The health reform fight has been bruising, disappointing, and frustrating for many who care about health policy. Many unwise assumptions are already baked into leading bills. In the Senate, ostensibly Democratic lawmakers are promoting what are essentially Republican ideas and granting enormous subsidies to industries that may well betray them at the next electoral cycle. Nevertheless, there remain many opportunities for improving the final product at the beginning of the end of the legislative process.
Filed under: Health Care Plans, Insurance Companies, Private Insurance, Public Plan
Is genuine health reform possible? Several recent developments are promising. President Obama’s big Congressional majorities (plus the Specter defection) are reminiscent of the Johnson-era milieu that led to Medicare and Medicaid. Key interest groups are less “Harry and Louise” and more “try to appease.” Most importantly, the failures of managed care, consumer-directed health care, and other artifacts of the “ownership society” are now self-evident. As unemployment rises, lack of insurance spikes, compounding the misery of many of those unlucky enough to get thrown out of work.

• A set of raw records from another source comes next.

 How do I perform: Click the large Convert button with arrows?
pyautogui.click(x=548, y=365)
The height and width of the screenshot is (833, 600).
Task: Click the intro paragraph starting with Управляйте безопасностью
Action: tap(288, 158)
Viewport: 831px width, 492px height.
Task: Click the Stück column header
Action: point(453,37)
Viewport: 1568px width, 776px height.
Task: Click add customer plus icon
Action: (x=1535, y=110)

What could derail real health reform? Most likely, fake health care reform, particularly the kind that assumes there is something near a “free market” in operation now. As health care antitrust scholar Thomas Greaney argued yesterday, markets for health care are often very concentrated or riddled with barriers to entry:
The unfortunate fact is that a majority of the country is served by a few dominant insurers. (In 16 states, one insurer accounts for more than 50 percent of private enrollment; in 36 states, three insurers have more than 65 percent of enrollment). Likewise, because of lax antitrust enforcement, most markets are characterized by dominant hospital systems and little competition among high-end physician specialists.
In these circumstances, which economists call ‘bilateral monopoly,” the players often reach an accommodation in which they share the monopoly profits rather than compete vigorously. A prime example is the experience in Massachusetts, where Blue Cross/Blue Shield, the dominant insurer, reached an understanding with the dominant hospital system, Partners Healthcare, that entrenched higher prices for health insurance and hospital care.
Some might hold out hope that the Obama administration’s new emphasis on antitrust enforcement might solve that problem, but I would not hold my breath. After losing seven hospital merger cases in a row, the government is not exactly in a position to go storming into health care markets to demand competition. Only new antitrust laws are likely to accomplish much in that direction, and even if they were by some miracle adopted this year, I can’t imagine them having much effect within any reasonable time frame.